**Work task:**
For each record below, write an exact copy.

/---

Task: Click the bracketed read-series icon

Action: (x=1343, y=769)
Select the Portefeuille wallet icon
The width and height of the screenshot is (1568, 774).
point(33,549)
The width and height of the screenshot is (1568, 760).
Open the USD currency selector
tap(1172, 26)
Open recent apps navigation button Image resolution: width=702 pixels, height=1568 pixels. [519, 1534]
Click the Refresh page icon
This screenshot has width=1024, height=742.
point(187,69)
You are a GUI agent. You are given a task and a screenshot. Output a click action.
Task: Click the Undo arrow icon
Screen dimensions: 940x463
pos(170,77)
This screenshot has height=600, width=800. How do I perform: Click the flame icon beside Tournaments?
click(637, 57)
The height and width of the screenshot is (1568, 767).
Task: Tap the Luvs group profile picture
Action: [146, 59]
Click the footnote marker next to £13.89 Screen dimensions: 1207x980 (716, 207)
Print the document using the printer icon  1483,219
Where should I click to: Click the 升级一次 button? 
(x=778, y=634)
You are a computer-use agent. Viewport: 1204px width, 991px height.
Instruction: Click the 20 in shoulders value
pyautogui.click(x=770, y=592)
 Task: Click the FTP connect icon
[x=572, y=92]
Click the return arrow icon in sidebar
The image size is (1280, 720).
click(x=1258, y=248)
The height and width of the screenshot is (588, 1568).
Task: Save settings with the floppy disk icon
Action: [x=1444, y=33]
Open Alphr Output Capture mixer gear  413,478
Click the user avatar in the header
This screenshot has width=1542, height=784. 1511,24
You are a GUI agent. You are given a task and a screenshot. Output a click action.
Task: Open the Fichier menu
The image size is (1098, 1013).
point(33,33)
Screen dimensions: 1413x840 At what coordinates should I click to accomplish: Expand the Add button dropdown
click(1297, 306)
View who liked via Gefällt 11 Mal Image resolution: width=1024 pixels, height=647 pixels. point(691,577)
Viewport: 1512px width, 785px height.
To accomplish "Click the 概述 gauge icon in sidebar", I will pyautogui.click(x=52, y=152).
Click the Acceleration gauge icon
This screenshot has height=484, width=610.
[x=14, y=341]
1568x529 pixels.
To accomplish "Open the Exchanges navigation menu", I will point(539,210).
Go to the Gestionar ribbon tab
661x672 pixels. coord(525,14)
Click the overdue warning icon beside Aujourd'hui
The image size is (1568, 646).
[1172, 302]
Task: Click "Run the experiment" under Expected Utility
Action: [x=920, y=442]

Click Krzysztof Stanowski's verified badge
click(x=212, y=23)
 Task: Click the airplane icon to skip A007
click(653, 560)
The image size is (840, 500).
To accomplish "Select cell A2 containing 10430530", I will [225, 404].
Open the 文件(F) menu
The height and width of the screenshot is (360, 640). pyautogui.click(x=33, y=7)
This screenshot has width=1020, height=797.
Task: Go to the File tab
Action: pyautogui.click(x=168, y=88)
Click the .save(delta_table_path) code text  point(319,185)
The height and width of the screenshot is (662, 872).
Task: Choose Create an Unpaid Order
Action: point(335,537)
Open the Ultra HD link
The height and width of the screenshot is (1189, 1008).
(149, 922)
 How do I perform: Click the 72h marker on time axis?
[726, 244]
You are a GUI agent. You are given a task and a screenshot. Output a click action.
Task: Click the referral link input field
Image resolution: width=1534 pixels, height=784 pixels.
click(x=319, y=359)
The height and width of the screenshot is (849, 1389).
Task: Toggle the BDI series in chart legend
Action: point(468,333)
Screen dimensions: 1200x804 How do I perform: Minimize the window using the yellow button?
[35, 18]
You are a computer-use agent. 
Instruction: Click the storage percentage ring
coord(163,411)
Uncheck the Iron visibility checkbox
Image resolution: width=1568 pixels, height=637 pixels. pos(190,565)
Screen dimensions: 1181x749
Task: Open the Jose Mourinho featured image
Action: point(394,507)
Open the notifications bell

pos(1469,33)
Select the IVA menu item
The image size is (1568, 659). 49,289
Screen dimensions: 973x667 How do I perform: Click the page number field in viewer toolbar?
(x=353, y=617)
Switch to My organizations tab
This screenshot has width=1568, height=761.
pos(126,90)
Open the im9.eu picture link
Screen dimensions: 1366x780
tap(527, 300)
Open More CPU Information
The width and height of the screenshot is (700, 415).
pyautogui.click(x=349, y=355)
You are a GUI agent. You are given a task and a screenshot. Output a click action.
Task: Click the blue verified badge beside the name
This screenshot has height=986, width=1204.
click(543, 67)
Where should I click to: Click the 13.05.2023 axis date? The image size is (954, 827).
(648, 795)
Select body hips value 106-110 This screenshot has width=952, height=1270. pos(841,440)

\---

**Expected answer:**
Task: Click the bracketed read-series icon

Action: (x=1343, y=769)
Select the Portefeuille wallet icon
The width and height of the screenshot is (1568, 774).
point(33,549)
The width and height of the screenshot is (1568, 760).
Open the USD currency selector
tap(1172, 26)
Open recent apps navigation button Image resolution: width=702 pixels, height=1568 pixels. [519, 1534]
Click the Refresh page icon
This screenshot has width=1024, height=742.
point(187,69)
You are a GUI agent. You are given a task and a screenshot. Output a click action.
Task: Click the Undo arrow icon
Screen dimensions: 940x463
pos(170,77)
This screenshot has height=600, width=800. How do I perform: Click the flame icon beside Tournaments?
click(637, 57)
The height and width of the screenshot is (1568, 767).
Task: Tap the Luvs group profile picture
Action: [146, 59]
Click the footnote marker next to £13.89 Screen dimensions: 1207x980 (716, 207)
Print the document using the printer icon  1483,219
Where should I click to: Click the 升级一次 button? 
(x=778, y=634)
You are a computer-use agent. Viewport: 1204px width, 991px height.
Instruction: Click the 20 in shoulders value
pyautogui.click(x=770, y=592)
 Task: Click the FTP connect icon
[x=572, y=92]
Click the return arrow icon in sidebar
The image size is (1280, 720).
click(x=1258, y=248)
The height and width of the screenshot is (588, 1568).
Task: Save settings with the floppy disk icon
Action: [x=1444, y=33]
Open Alphr Output Capture mixer gear  413,478
Click the user avatar in the header
This screenshot has width=1542, height=784. 1511,24
You are a GUI agent. You are given a task and a screenshot. Output a click action.
Task: Open the Fichier menu
The image size is (1098, 1013).
point(33,33)
Screen dimensions: 1413x840 At what coordinates should I click to accomplish: Expand the Add button dropdown
click(1297, 306)
View who liked via Gefällt 11 Mal Image resolution: width=1024 pixels, height=647 pixels. point(691,577)
Viewport: 1512px width, 785px height.
To accomplish "Click the 概述 gauge icon in sidebar", I will pyautogui.click(x=52, y=152).
Click the Acceleration gauge icon
This screenshot has height=484, width=610.
[x=14, y=341]
1568x529 pixels.
To accomplish "Open the Exchanges navigation menu", I will point(539,210).
Go to the Gestionar ribbon tab
661x672 pixels. coord(525,14)
Click the overdue warning icon beside Aujourd'hui
The image size is (1568, 646).
[1172, 302]
Task: Click "Run the experiment" under Expected Utility
Action: [x=920, y=442]

Click Krzysztof Stanowski's verified badge
click(x=212, y=23)
 Task: Click the airplane icon to skip A007
click(653, 560)
The image size is (840, 500).
To accomplish "Select cell A2 containing 10430530", I will [225, 404].
Open the 文件(F) menu
The height and width of the screenshot is (360, 640). pyautogui.click(x=33, y=7)
This screenshot has width=1020, height=797.
Task: Go to the File tab
Action: pyautogui.click(x=168, y=88)
Click the .save(delta_table_path) code text  point(319,185)
The height and width of the screenshot is (662, 872).
Task: Choose Create an Unpaid Order
Action: point(335,537)
Open the Ultra HD link
The height and width of the screenshot is (1189, 1008).
(149, 922)
 How do I perform: Click the 72h marker on time axis?
[726, 244]
You are a GUI agent. You are given a task and a screenshot. Output a click action.
Task: Click the referral link input field
Image resolution: width=1534 pixels, height=784 pixels.
click(x=319, y=359)
The height and width of the screenshot is (849, 1389).
Task: Toggle the BDI series in chart legend
Action: point(468,333)
Screen dimensions: 1200x804 How do I perform: Minimize the window using the yellow button?
[35, 18]
You are a computer-use agent. 
Instruction: Click the storage percentage ring
coord(163,411)
Uncheck the Iron visibility checkbox
Image resolution: width=1568 pixels, height=637 pixels. pos(190,565)
Screen dimensions: 1181x749
Task: Open the Jose Mourinho featured image
Action: point(394,507)
Open the notifications bell

pos(1469,33)
Select the IVA menu item
The image size is (1568, 659). 49,289
Screen dimensions: 973x667 How do I perform: Click the page number field in viewer toolbar?
(x=353, y=617)
Switch to My organizations tab
This screenshot has width=1568, height=761.
pos(126,90)
Open the im9.eu picture link
Screen dimensions: 1366x780
tap(527, 300)
Open More CPU Information
The width and height of the screenshot is (700, 415).
pyautogui.click(x=349, y=355)
You are a GUI agent. You are given a task and a screenshot. Output a click action.
Task: Click the blue verified badge beside the name
This screenshot has height=986, width=1204.
click(543, 67)
Where should I click to: Click the 13.05.2023 axis date? The image size is (954, 827).
(648, 795)
Select body hips value 106-110 This screenshot has width=952, height=1270. pos(841,440)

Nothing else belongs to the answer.